Rather like "posting on Slashdot" implies "knowing what you're talking about".
So the long help belief was that women's monasteries, which they obviously knew existed, just sat there twiddling their thumbs? I suspect people are projecting their modern biases pretty damn hard there. Back then life was hard, and it is pretty solid common sense that gender was much LESS of an issue, as survival was a little higher up the priority list.
Really, I googled "women monasteries illuminated manuscripts" and I found a book from 2009 about the subject (fifth result, the four before that were all about this article). Its introduction reads: "Although the majority of scribes who can be affiliated with women’s monastic manuscripts were themselves, in fact, women monastics, a number of their male contemporaries also contributed to monastic manuscript holdings". So it is actually the other way around: we knew about women scribes.
It is either (post)modern bias or just marketing ("look, we found something new, something none could believe"!) or probably both.
What is important about this discovery is more than anything else that it constitutes proof of the fact that women, presumably nuns, as well as monks were involved in the production of the most splendid manuscripts of the time because nobody except a first rate illustrator would have something as obscenely expensive as lapis lazuli in their dental plaque.
Which is already a well known fact since sometime they signed their works.
Uhhh... no. The church regularly cracked down on education and what they called ‘feral latin’ among the clergy. Bishops and commissions of scholarly monks conducted regular visitations in parishes to judge and report the state of affairs.
They had to crack down on it because it existed. And of course they were 100% uncorruptable and diligent, like all clergy everywhere are renowned as being.
Plus, lapis lazuli was imported from Afghanistan and was at times more valuable than gold so this woman was an illustrator of some very high end texts. What is important about this discovery is more than anything else that it constitutes proof of the fact that women, presumably nuns, as well as monks were involved in the production of the most splendid manuscripts of the time because nobody except a first rate illustrator would have something as obscenely expensive as lapis lazuli in their dental plaque.
Sure. None of which has any bearing on literacy.

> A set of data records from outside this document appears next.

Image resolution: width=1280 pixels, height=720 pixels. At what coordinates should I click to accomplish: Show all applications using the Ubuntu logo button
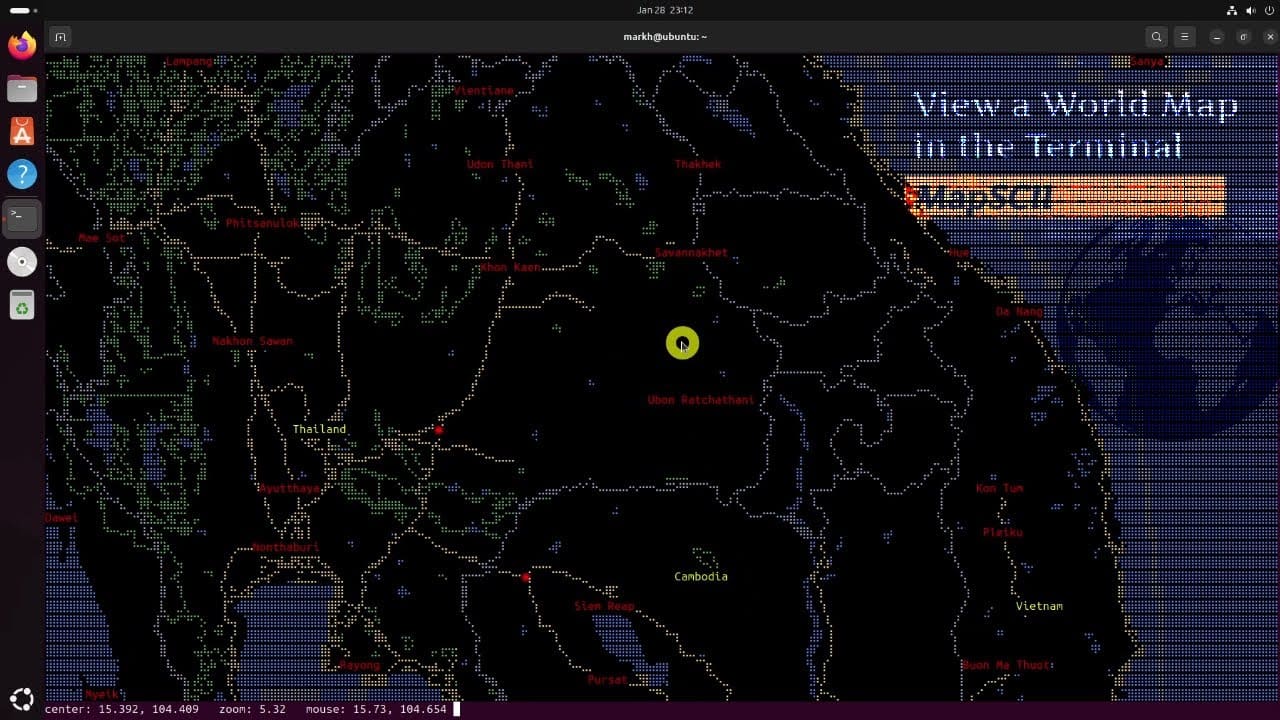point(22,698)
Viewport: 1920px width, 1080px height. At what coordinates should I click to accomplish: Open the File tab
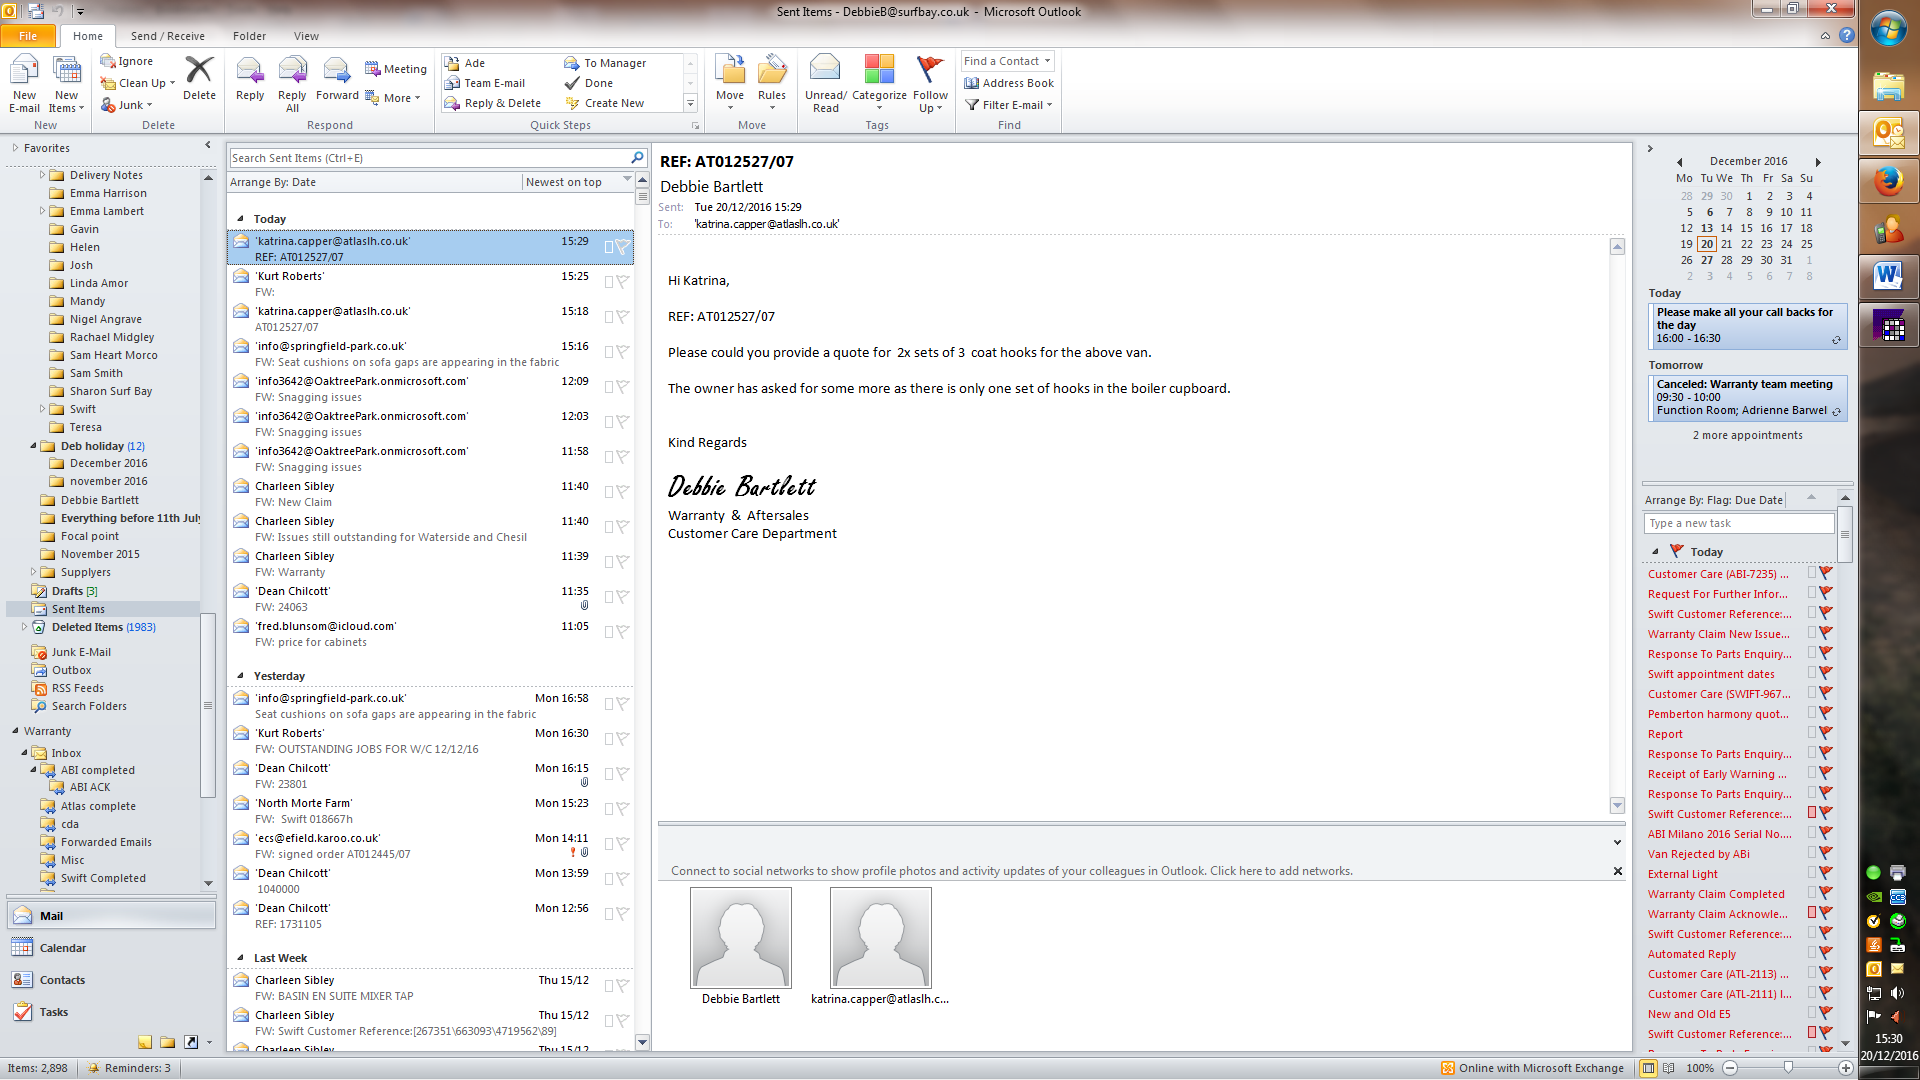28,36
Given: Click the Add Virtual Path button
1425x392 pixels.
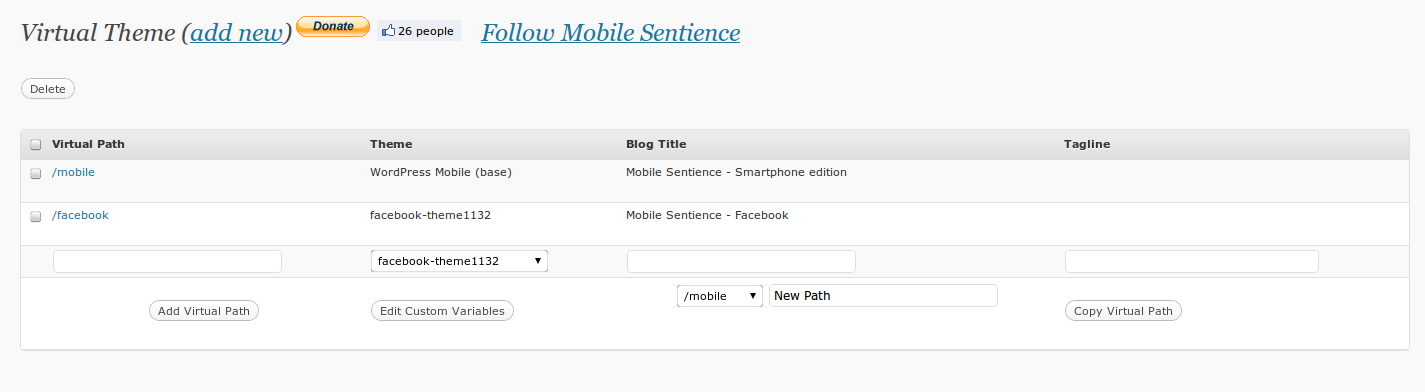Looking at the screenshot, I should [x=204, y=311].
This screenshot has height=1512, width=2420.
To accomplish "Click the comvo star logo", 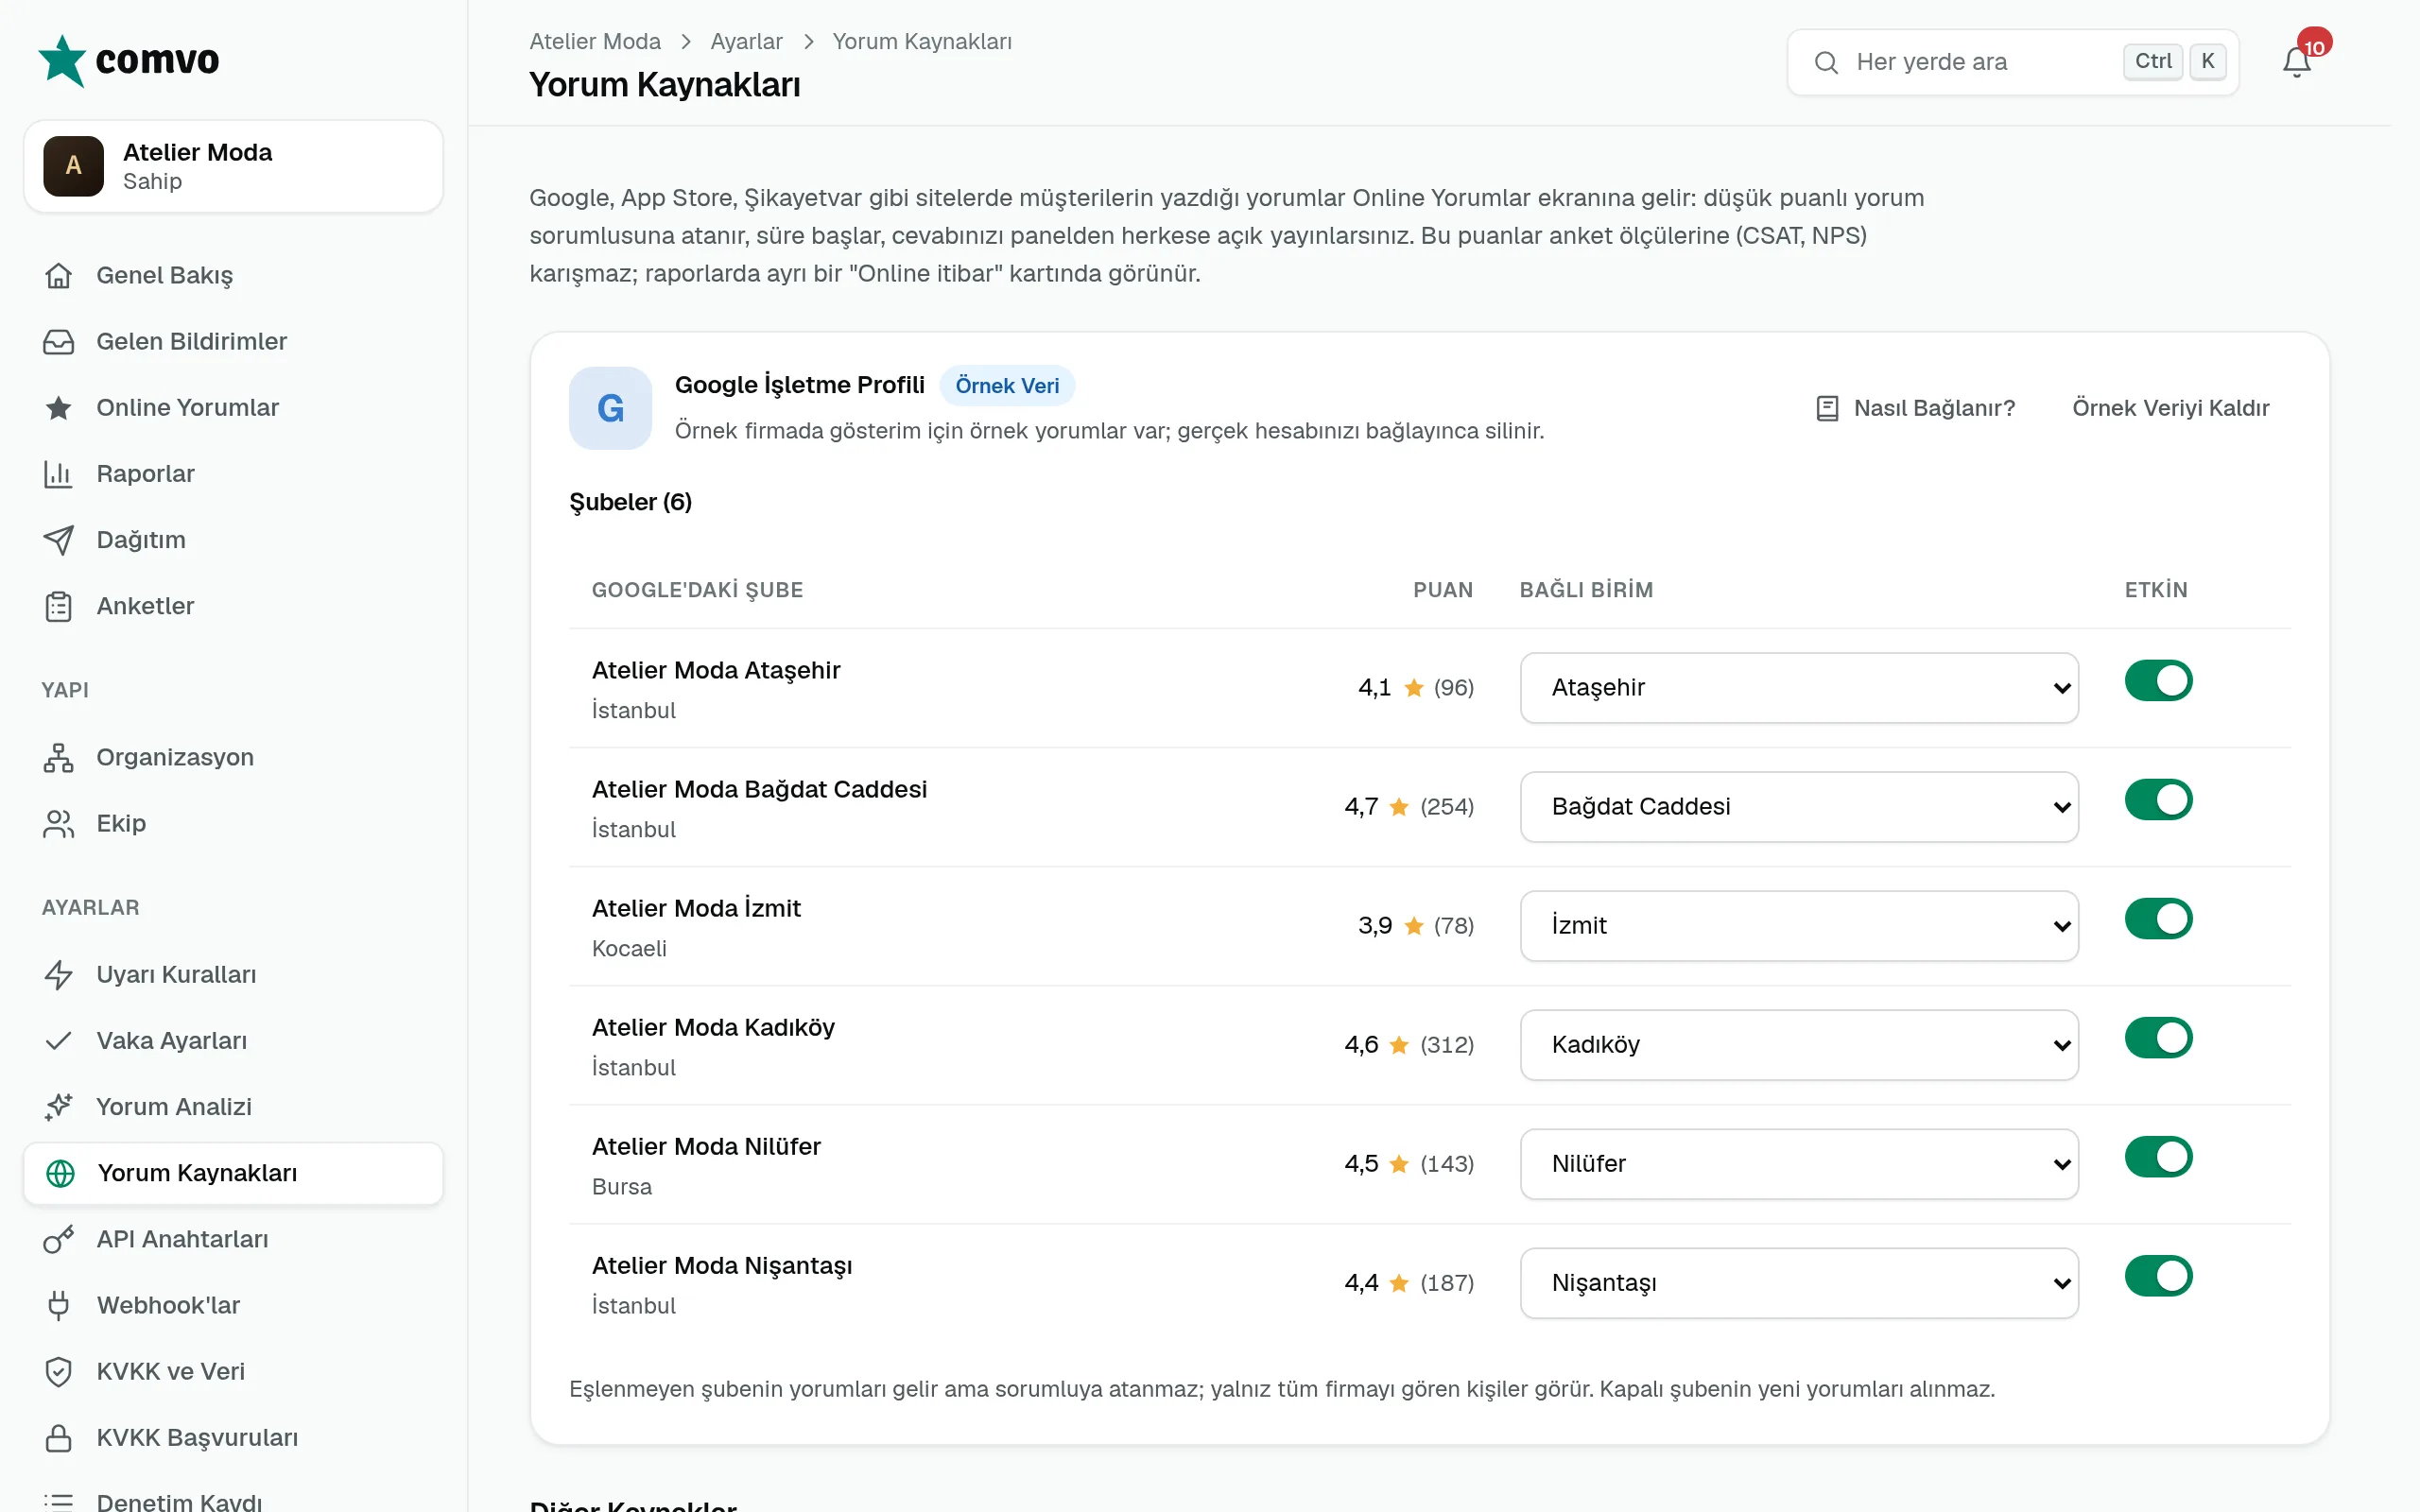I will [x=62, y=60].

It has a bearing on what TFA is about, I.e. that women were involved in the creation of some of the most exclusive illustrated manuscripts of the period, real masretmaster pieces like the Codex Aureus made for the emperor himself. When the radiator grill costs its weight in gold and the car the the grill is going into costs the yearly revenue of a whole county you do not let just any hack handle the assembly work. TFA made no claims about having proven that medieval women were literate. It has been well documented that women were literate since very ancient times. The literacy issue is a straw man you created. Also, I have read period documents written by clergy involved in visitations during the Middle Ages and these people took their work really seriously. Your completely unsubstantiated claim they all were corrupt is unfair. Ecclesiastical corruption did happen but it also regularly led to reform movements within the church and demands for reform among the civilian population. The biggest manifestation of this being the Protestant reformation.